>> begin Text segment
I do not think this was terribly cool of Justice Ginsburg:
Justice Ruth Bader Ginsburg, perhaps not aware that she was taking a firm position on an issue not yet before the Supreme Court, has suggested that the attempt to appeal immediately in a constitutional challenge to the new health reform law will fail. It was not the typically cautious Ginsburg who spoke out on the subject before an audience of students at George Washington University in Washington last week.

Although a story in the University’s student newspaper did not provide the full context of the Justice’s remarks, it quoted her as saying without qualification on Thursday evening that the health care issue would have to reach the Court through “the ordinary route” — that is, after decisions on it by the federal appeals courts.
>> end Text segment
## [Exercise directions]
In the passage on Justice Ginsburg's remarks, by what route did she say the health care issue would have to reach the Court? The items that follow the text come from a separate source.
>> begin Supplied data
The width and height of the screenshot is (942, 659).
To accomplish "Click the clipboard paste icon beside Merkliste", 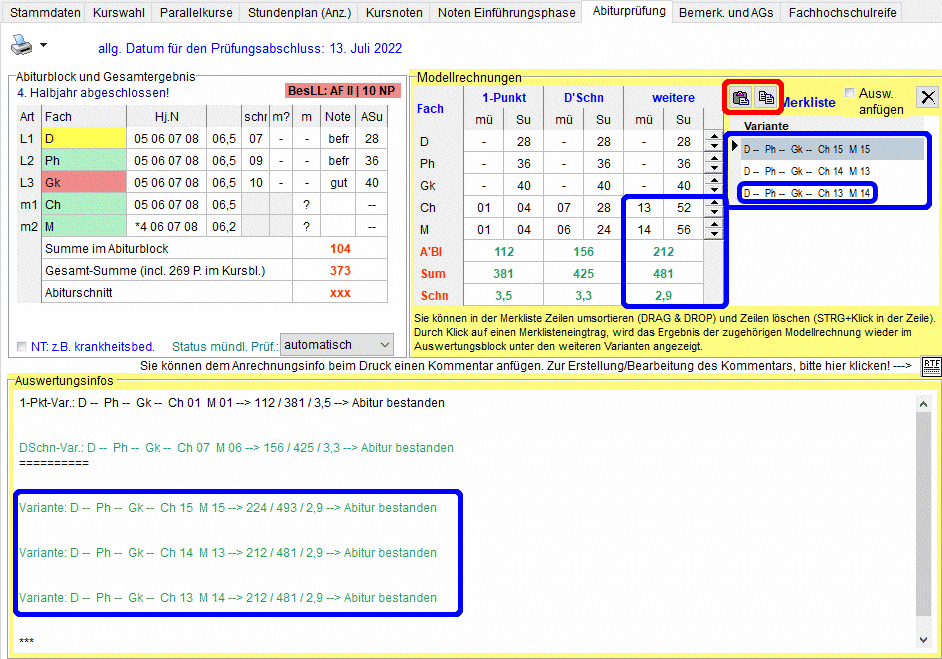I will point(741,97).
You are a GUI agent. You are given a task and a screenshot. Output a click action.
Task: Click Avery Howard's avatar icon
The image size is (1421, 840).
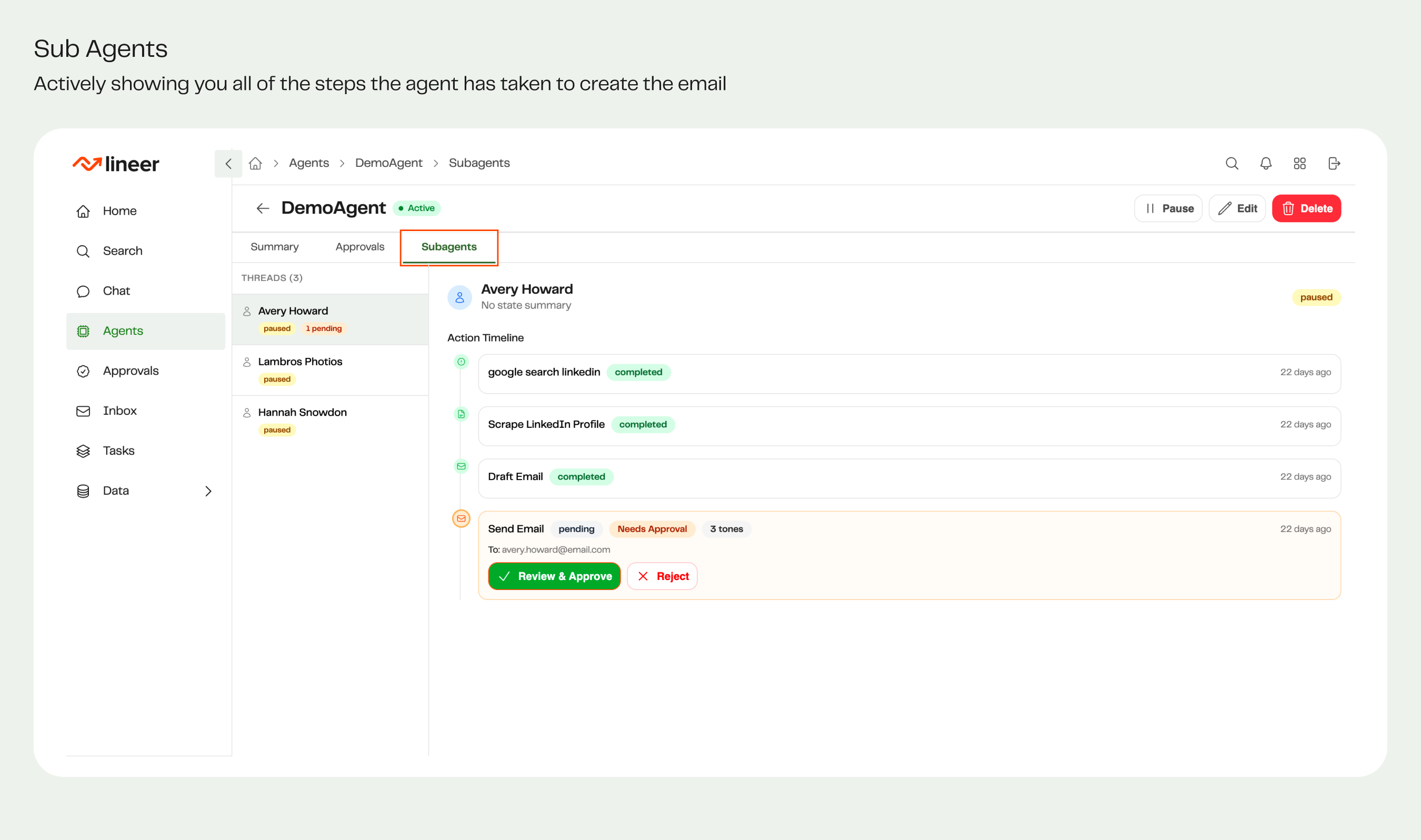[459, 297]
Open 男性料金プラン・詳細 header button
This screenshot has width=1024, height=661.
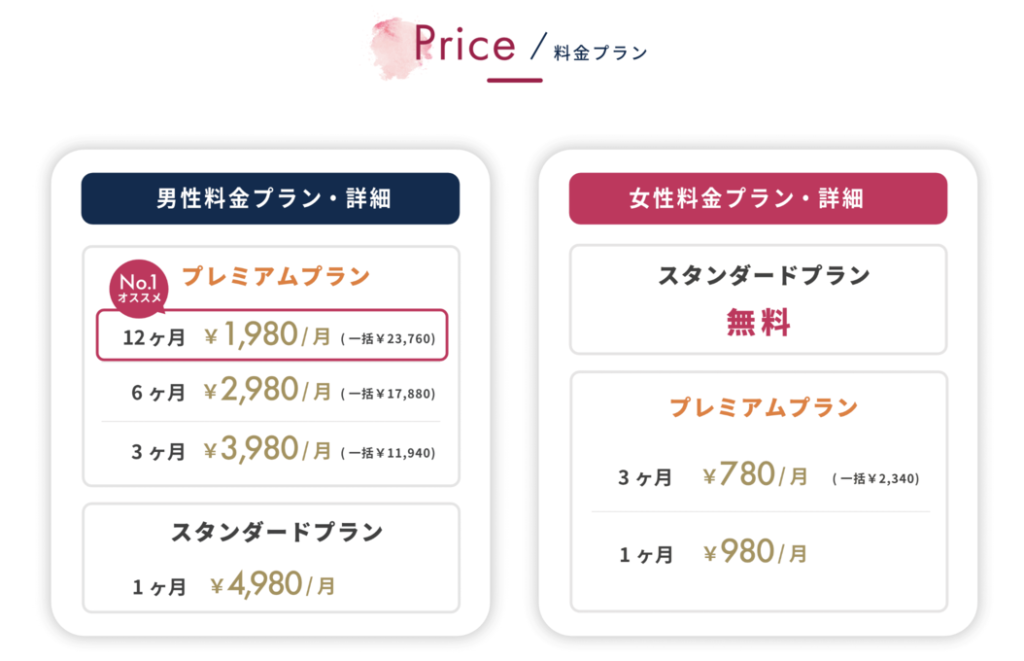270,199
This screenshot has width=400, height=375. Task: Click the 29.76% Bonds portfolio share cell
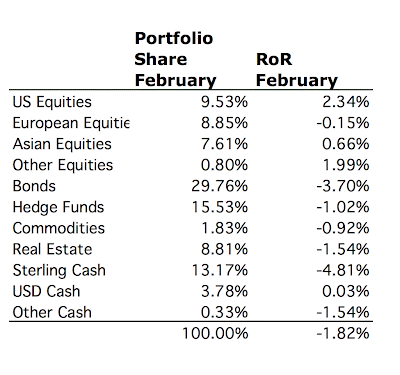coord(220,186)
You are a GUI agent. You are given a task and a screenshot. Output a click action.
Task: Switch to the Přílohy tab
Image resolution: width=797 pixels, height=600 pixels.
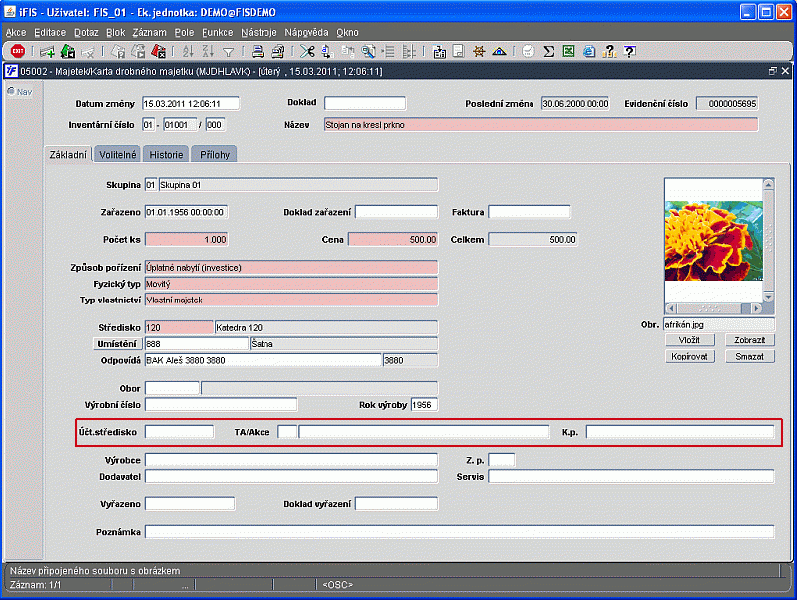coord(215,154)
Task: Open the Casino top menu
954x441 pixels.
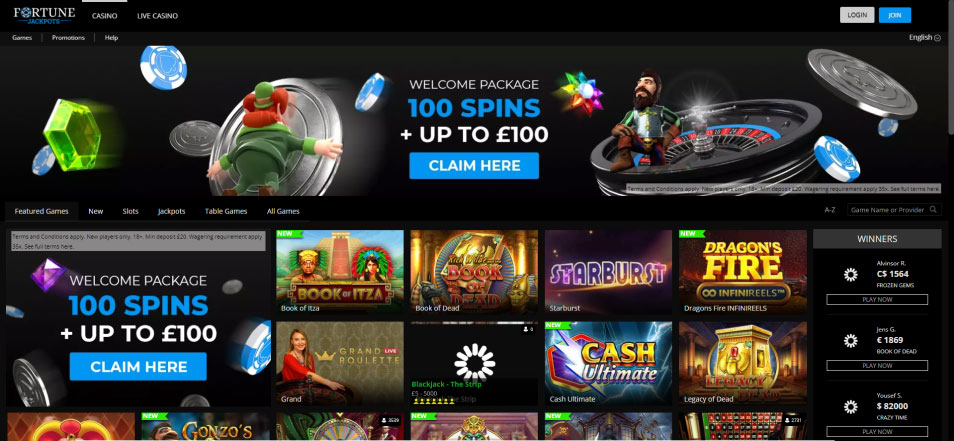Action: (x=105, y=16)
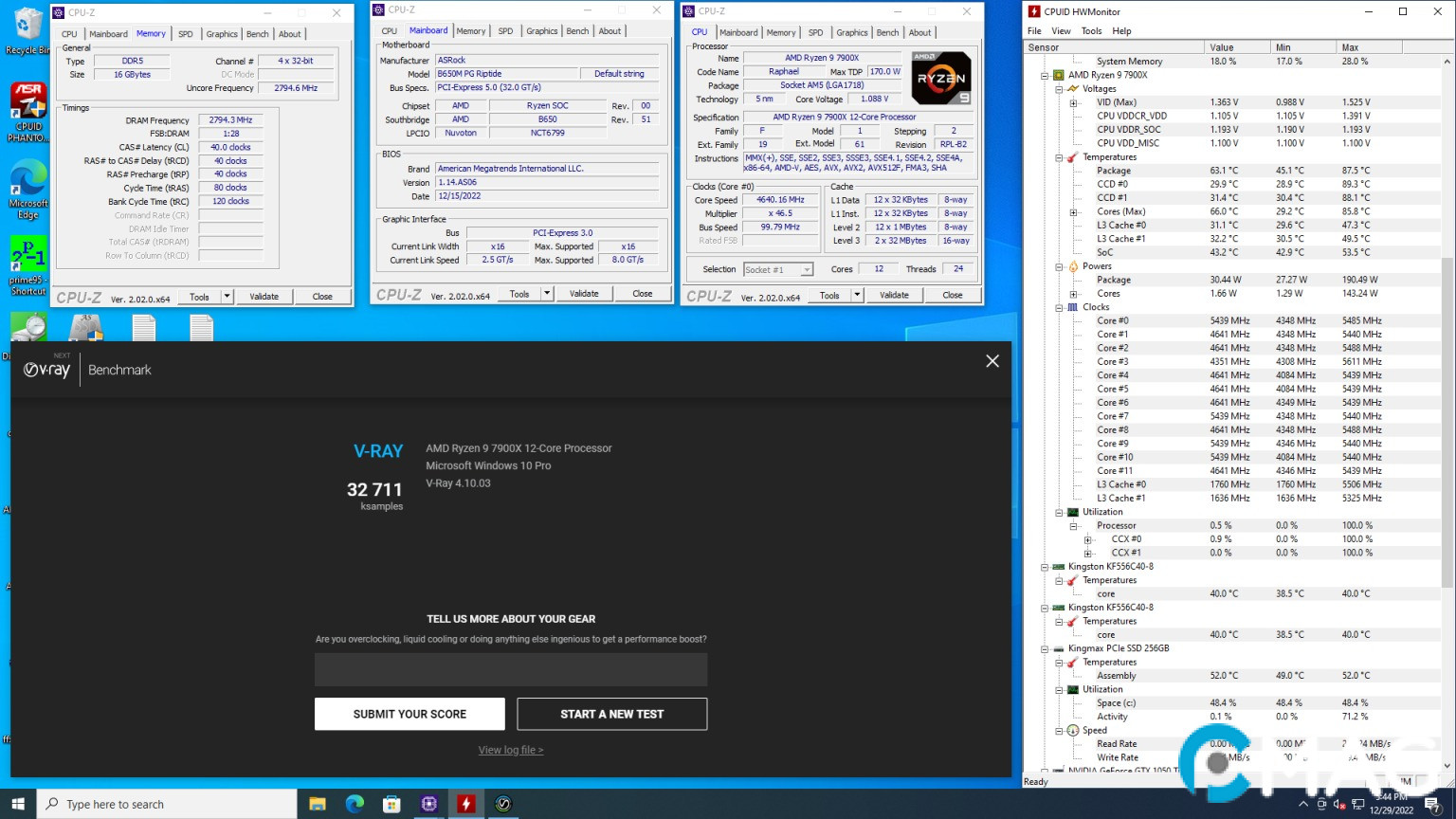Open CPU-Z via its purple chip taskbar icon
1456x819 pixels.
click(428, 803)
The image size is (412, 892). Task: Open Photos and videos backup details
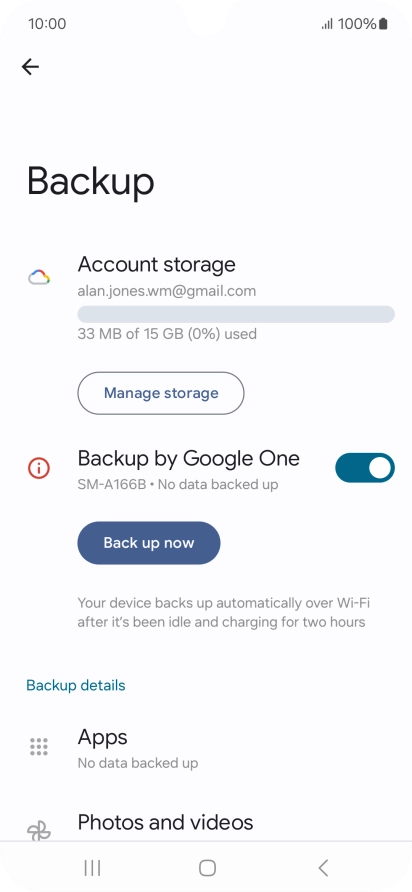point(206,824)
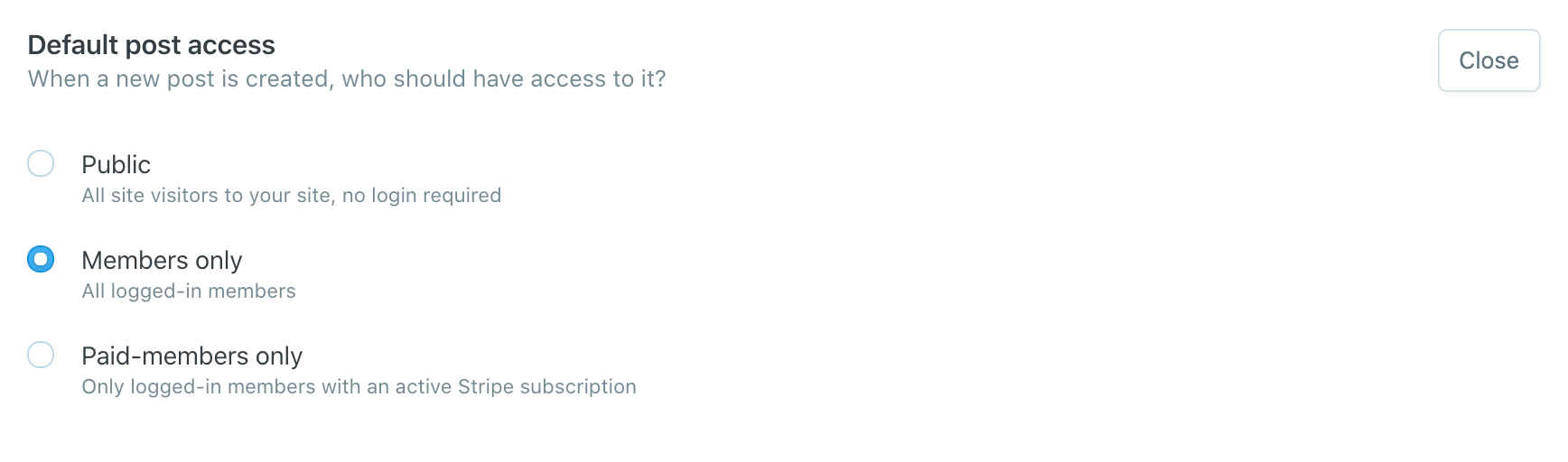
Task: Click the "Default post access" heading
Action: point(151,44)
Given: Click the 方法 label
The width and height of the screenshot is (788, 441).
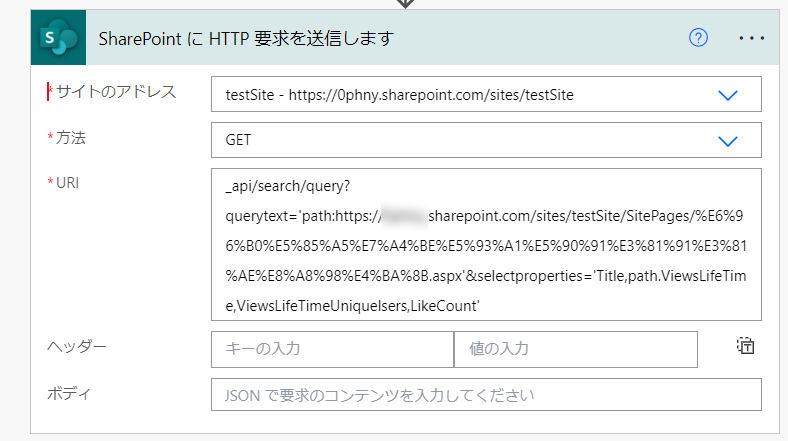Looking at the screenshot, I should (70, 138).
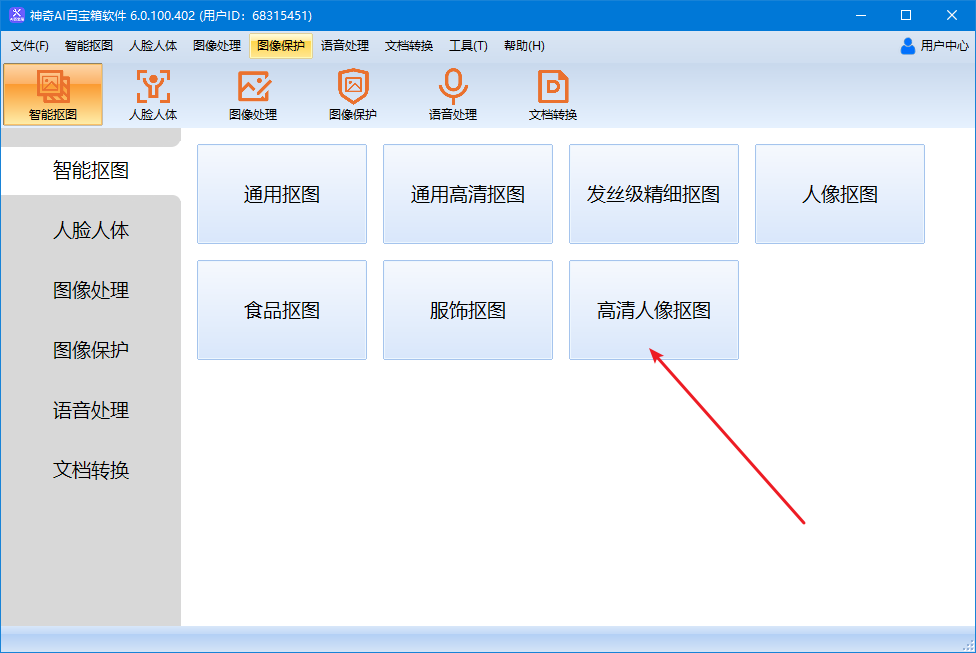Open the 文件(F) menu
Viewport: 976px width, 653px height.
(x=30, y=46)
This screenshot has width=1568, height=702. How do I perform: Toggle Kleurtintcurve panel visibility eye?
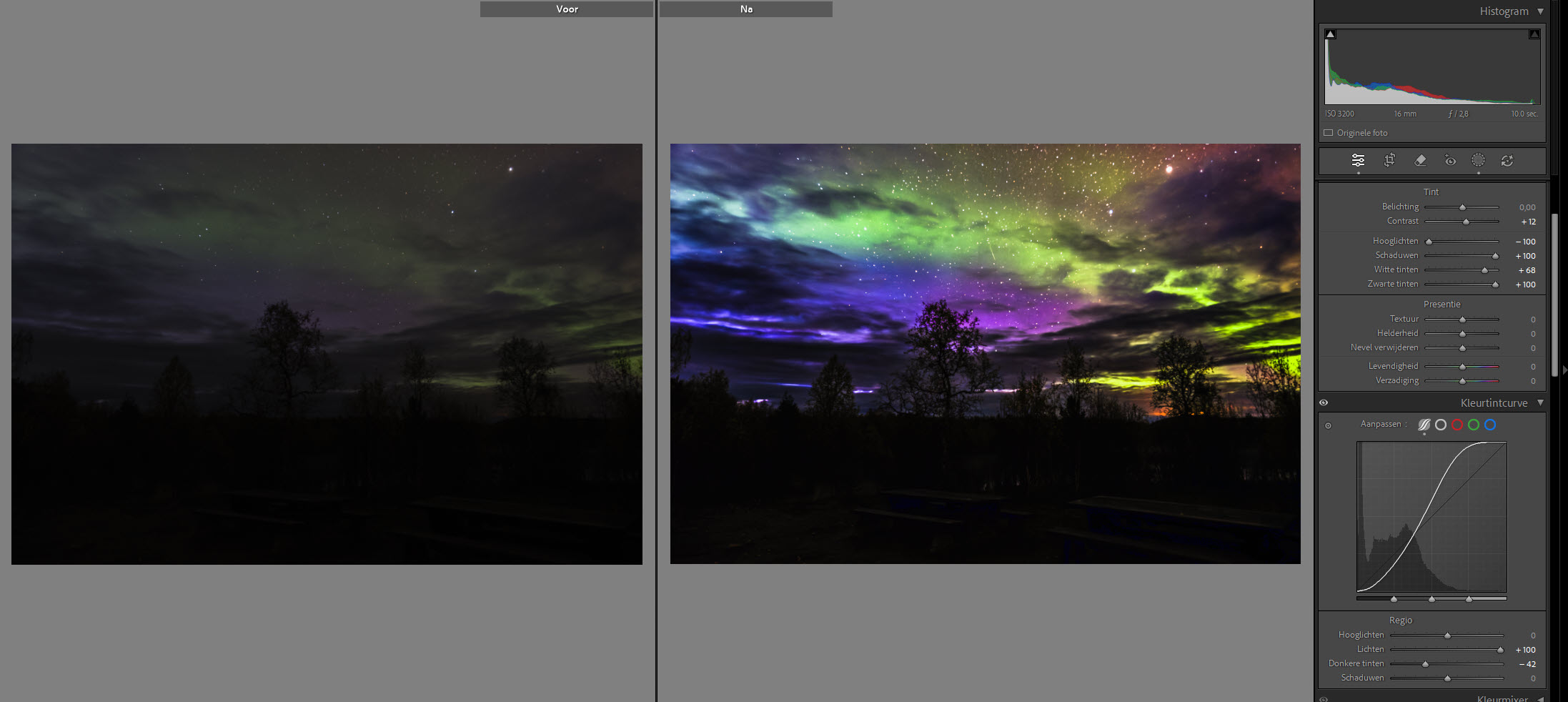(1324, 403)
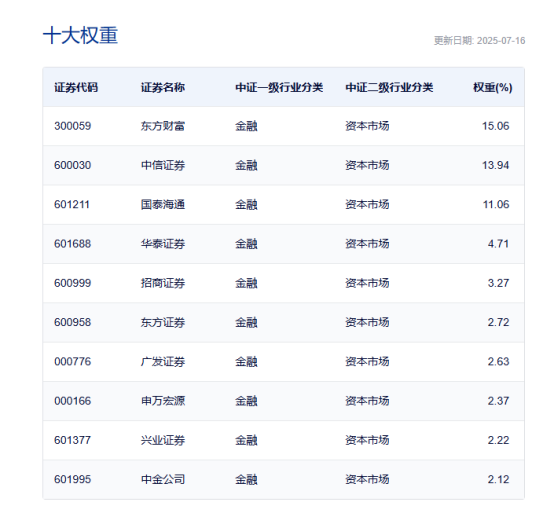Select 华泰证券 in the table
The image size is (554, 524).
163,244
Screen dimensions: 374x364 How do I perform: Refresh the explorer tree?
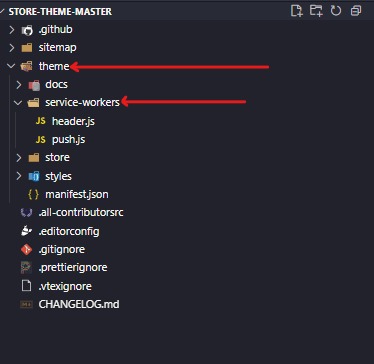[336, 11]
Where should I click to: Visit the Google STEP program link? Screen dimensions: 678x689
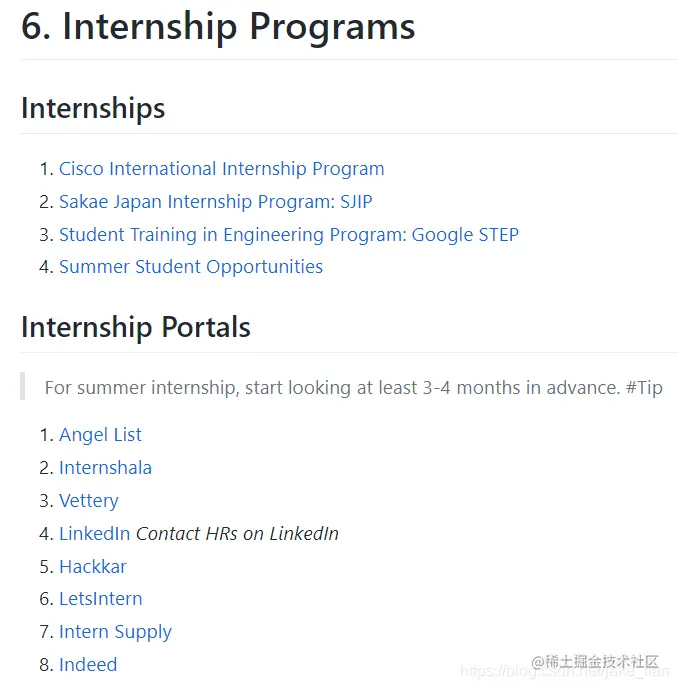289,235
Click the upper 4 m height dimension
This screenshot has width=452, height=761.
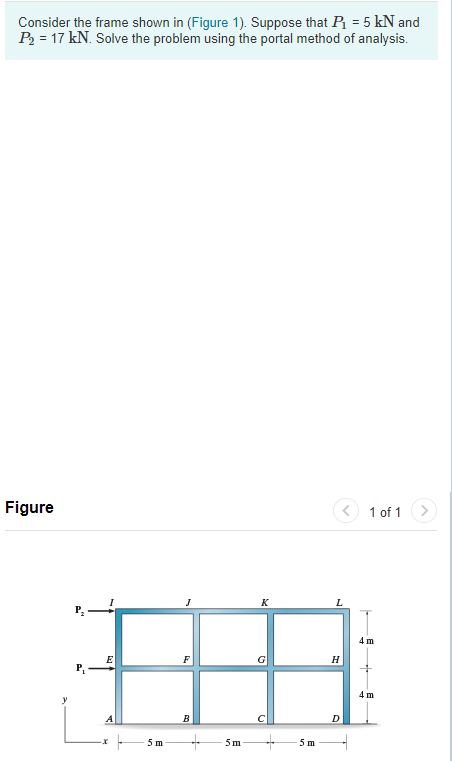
>> end Supplied data
## [Full output]
By "the ordinary route," meaning after the federal appeals courts had decided it.